GIVEN TASK - Count the lines in the items below that contain the word "should", matching case exactly, and reply with only that number.

- - -

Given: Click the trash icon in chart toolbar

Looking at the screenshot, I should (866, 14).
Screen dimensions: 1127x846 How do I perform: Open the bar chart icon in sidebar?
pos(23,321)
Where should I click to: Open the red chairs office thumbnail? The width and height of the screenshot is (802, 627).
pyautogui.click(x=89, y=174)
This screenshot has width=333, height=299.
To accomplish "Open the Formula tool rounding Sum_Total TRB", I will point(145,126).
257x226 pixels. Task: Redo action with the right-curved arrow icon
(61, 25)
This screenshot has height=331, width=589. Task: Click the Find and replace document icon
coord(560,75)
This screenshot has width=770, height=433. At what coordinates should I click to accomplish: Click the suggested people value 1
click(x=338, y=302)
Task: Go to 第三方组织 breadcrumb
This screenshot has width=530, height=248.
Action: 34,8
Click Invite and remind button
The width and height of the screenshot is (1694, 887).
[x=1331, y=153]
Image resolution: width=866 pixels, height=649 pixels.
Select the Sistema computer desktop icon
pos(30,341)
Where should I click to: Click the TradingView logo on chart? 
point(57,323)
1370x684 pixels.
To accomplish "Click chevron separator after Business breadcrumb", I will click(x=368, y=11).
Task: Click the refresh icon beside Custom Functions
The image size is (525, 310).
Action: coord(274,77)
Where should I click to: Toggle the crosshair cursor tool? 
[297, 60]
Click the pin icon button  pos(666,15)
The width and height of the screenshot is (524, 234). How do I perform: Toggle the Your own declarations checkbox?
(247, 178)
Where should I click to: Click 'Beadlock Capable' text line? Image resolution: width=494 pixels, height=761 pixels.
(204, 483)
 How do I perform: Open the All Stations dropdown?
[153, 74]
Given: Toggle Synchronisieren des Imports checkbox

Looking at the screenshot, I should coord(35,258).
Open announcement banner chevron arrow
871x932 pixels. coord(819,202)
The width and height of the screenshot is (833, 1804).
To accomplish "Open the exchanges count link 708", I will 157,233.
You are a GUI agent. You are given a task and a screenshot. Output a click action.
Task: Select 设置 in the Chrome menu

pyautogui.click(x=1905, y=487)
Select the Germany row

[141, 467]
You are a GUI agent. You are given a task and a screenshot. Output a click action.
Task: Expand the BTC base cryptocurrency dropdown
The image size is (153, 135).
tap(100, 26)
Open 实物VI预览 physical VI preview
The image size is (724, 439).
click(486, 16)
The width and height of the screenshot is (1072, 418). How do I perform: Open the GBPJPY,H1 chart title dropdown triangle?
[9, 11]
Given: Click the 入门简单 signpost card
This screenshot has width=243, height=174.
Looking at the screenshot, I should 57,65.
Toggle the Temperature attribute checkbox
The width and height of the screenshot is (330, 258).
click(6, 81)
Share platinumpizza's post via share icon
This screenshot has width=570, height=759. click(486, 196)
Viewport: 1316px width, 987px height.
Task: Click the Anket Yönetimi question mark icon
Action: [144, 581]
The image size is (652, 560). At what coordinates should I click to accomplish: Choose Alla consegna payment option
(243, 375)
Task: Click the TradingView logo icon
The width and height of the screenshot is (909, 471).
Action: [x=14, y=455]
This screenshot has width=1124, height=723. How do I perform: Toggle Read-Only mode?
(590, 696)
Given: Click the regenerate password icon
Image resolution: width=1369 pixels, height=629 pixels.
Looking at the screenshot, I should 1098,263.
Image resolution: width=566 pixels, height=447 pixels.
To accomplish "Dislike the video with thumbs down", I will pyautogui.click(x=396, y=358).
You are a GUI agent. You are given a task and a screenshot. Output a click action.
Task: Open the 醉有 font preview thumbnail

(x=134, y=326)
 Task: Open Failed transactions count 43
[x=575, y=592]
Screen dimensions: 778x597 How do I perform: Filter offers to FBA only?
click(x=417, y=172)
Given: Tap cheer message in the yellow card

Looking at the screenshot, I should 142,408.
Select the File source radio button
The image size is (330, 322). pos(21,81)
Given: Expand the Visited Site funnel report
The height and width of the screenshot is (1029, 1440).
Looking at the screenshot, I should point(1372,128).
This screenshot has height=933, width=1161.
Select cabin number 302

- - -

ANSWER FOR THIS EXERCISE - 12